**Problem statement:** Only the lines from the one containing "Screen dimensions: 898x1036" to the end of the records belong in the output; print them exactly.
### Records shown ###
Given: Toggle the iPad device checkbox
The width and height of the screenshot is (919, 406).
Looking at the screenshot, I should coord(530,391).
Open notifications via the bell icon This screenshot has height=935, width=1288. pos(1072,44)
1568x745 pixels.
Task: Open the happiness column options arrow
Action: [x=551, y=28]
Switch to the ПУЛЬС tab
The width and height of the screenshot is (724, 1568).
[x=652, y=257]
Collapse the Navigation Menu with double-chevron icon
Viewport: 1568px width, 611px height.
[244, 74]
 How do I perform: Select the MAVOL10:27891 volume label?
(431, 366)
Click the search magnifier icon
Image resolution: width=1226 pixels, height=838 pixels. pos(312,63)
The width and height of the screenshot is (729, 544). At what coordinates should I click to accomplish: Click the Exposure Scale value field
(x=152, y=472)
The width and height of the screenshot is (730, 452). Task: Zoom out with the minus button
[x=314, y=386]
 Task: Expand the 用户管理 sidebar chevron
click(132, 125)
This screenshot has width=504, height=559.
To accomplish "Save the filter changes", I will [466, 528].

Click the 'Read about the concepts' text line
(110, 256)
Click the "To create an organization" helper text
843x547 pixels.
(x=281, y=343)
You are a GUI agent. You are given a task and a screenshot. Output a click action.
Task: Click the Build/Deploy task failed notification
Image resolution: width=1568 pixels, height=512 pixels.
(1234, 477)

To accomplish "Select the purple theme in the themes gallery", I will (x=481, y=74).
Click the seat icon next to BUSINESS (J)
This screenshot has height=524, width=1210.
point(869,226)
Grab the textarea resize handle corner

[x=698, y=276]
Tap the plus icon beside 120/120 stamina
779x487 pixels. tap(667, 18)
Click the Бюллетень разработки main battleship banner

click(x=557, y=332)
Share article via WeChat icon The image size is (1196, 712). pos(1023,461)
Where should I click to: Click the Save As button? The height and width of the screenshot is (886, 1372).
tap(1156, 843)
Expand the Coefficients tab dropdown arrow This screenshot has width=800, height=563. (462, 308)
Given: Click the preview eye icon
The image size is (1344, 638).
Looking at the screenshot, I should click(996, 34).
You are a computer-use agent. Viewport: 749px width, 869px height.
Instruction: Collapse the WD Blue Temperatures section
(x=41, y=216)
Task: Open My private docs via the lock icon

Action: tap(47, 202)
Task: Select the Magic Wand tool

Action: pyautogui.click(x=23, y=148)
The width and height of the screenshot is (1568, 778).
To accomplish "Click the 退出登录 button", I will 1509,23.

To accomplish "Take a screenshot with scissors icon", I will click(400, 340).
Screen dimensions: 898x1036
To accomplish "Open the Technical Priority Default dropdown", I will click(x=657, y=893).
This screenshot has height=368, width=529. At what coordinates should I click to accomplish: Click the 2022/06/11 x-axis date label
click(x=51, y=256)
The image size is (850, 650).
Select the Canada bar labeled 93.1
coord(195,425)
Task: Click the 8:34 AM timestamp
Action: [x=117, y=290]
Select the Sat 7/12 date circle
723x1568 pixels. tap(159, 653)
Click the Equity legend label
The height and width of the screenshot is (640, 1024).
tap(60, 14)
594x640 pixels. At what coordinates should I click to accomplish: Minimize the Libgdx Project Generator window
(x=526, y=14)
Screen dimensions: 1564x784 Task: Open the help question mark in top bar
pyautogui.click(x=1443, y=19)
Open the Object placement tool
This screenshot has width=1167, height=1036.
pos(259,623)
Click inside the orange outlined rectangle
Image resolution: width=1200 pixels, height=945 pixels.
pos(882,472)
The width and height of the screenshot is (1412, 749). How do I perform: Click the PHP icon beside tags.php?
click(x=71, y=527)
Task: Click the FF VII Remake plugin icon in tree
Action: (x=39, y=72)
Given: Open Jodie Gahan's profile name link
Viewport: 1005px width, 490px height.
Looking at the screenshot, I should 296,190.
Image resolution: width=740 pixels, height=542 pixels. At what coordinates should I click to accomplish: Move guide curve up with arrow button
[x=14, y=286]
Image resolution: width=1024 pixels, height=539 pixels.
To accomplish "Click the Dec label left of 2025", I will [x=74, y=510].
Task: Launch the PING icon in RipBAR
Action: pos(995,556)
###
**Task response:**
Screen dimensions: 898x1036
To accomplish "Open the Technical Priority Default dropdown", I will click(x=657, y=893).
This screenshot has height=368, width=529. At what coordinates should I click to accomplish: Click the 2022/06/11 x-axis date label
click(x=51, y=256)
The image size is (850, 650).
Select the Canada bar labeled 93.1
coord(195,425)
Task: Click the 8:34 AM timestamp
Action: [x=117, y=290]
Select the Sat 7/12 date circle
723x1568 pixels. tap(159, 653)
Click the Equity legend label
The height and width of the screenshot is (640, 1024).
tap(60, 14)
594x640 pixels. At what coordinates should I click to accomplish: Minimize the Libgdx Project Generator window
(x=526, y=14)
Screen dimensions: 1564x784 Task: Open the help question mark in top bar
pyautogui.click(x=1443, y=19)
Open the Object placement tool
This screenshot has width=1167, height=1036.
pos(259,623)
Click inside the orange outlined rectangle
Image resolution: width=1200 pixels, height=945 pixels.
pos(882,472)
The width and height of the screenshot is (1412, 749). How do I perform: Click the PHP icon beside tags.php?
click(x=71, y=527)
Task: Click the FF VII Remake plugin icon in tree
Action: (x=39, y=72)
Given: Open Jodie Gahan's profile name link
Viewport: 1005px width, 490px height.
Looking at the screenshot, I should 296,190.
Image resolution: width=740 pixels, height=542 pixels. At what coordinates should I click to accomplish: Move guide curve up with arrow button
[x=14, y=286]
Image resolution: width=1024 pixels, height=539 pixels.
To accomplish "Click the Dec label left of 2025", I will [x=74, y=510].
Task: Launch the PING icon in RipBAR
Action: pos(995,556)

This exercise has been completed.